As mentioned, you have infinite recursion; however, to add to that, here's a foolproof way to implement op=:
struct T {
T(T const& other);
T& operator=(T copy) {
swap(*this, copy);
return *this;
}
friend void swap(T& a, T& b);
};
Write a correct copy ctor and swap, and exception safety and all edge cases are handled for you!
The copy parameter is passed by value and then changed. Any resources which the current instance must destroy are handled when copy is destroyed. This follows current recommendations and handles self-assignment cleanly.
#include <algorithm>
#include <iostream>
struct ConcreteExample {
int* p;
std::string s;
ConcreteExample(int n, char const* s) : p(new int(n)), s(s) {}
ConcreteExample(ConcreteExample const& other)
: p(new int(*other.p)), s(other.s) {}
~ConcreteExample() { delete p; }
ConcreteExample& operator=(ConcreteExample copy) {
swap(*this, copy);
return *this;
}
friend void swap(ConcreteExample& a, ConcreteExample& b) {
using std::swap;
//using boost::swap; // if available
swap(a.p, b.p); // uses ADL (when p has a different type), the whole reason
swap(a.s, b.s); // this 'method' is not really a member (so it can be used
// the same way)
}
};
int main() {
ConcreteExample a (3, "a"), b (5, "b");
std::cout << a.s << *a.p << ' ' << b.s << *b.p << '\n';
a = b;
std::cout << a.s << *a.p << ' ' << b.s << *b.p << '\n';
return 0;
}
Notice it works with either manually managed members (p) or RAII/SBRM-style members (s).

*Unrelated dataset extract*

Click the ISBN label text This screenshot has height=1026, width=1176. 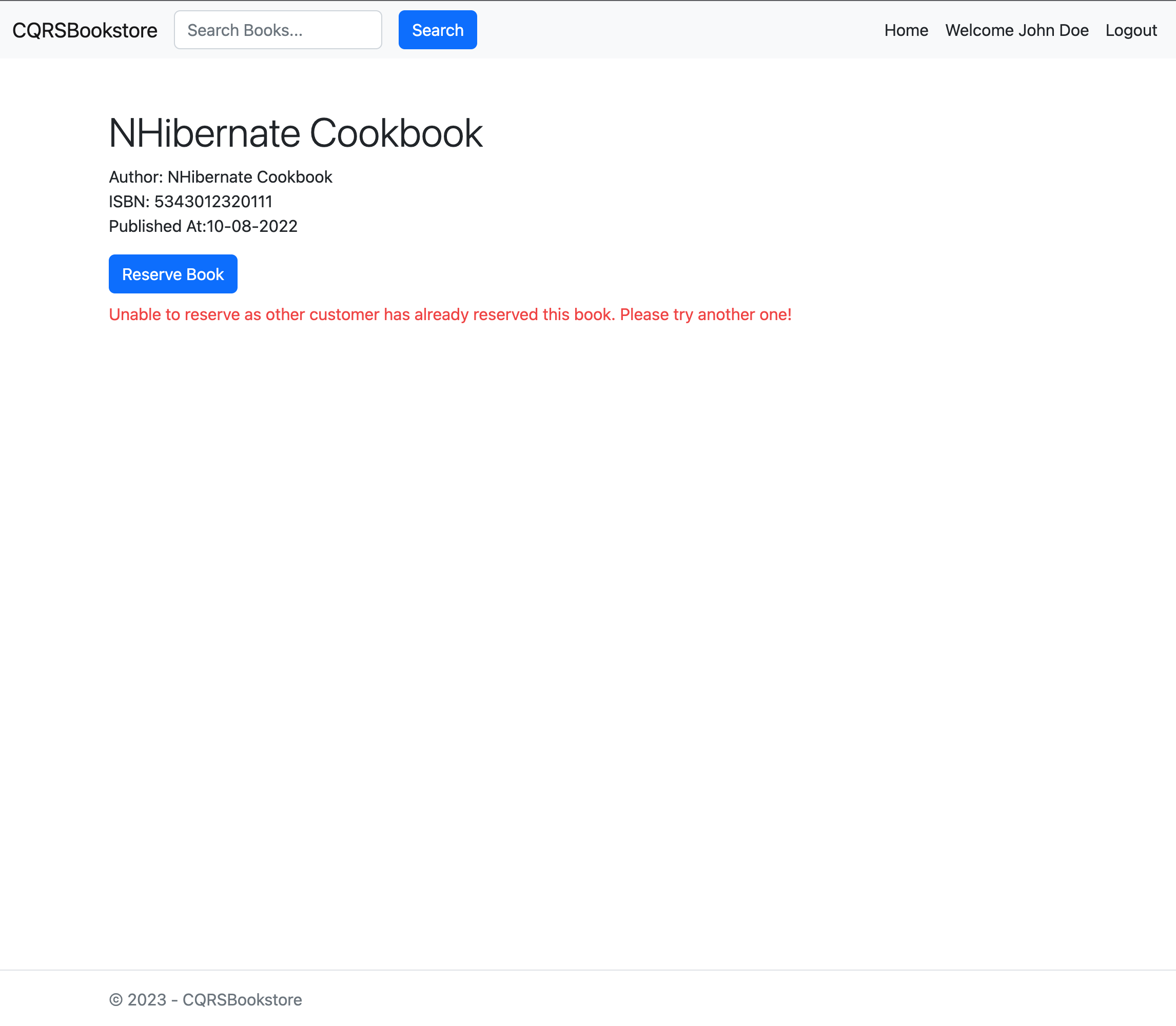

*this = rhs; // segment fault
This is definitively not the way to do it. You call = recursively, not calling the built in assignment operator. Assign variables one by one. Don't be lazy.
The following line:
*this = rhs; // segment fault
will recursively call your operator=() function resulting in a stack overflow.
You should probably replace it with straight-forward assignments of the various member fields.
As Neil said, using something like std::vector<> will remove much of the responsibility away from your code. If for whatever reason you can't or don't want to use std::vector<>, you might also want to consider using the 'swap idiom' for your assignment operator. This will make the function exception safe (if the allocation of the memory for FeatureCount array fails and throws an exception, the original object that's being assigned to will be left unchanged). Something like the following:
void FeatureRandomCounts::swap( FeatureRandomCounts& other)
{
FeatureCount* tmp_rects = other._rects;
int tmp_dim = other._dim; // or whatever type _dim is
// similarly for other members of FeatureRandomCounts...
// now copy the other contents to
this->_rects = other._rects;
this->_dim = other._dim;
// assign other members of rhs to lhs
other._rects = tmp_rects;
other._dim = tmp_dim;
// etc.
return;
}
Now your assignment can look like:
FeatureRandomCounts & FeatureRandomCounts::operator=(const FeatureRandomCounts &rhs)
{
FeatureRandomCounts tmp( rhs); // make a copy
tmp.swap( *this); // swap the contents of the copy and *this
return *this;
// the contents of tmp (which has the old
// stuff that was in *this) gets destructed
}
Note that you need a proper copy constructor for this to work, but given the Big 3 rule you already need a proper copy ctor.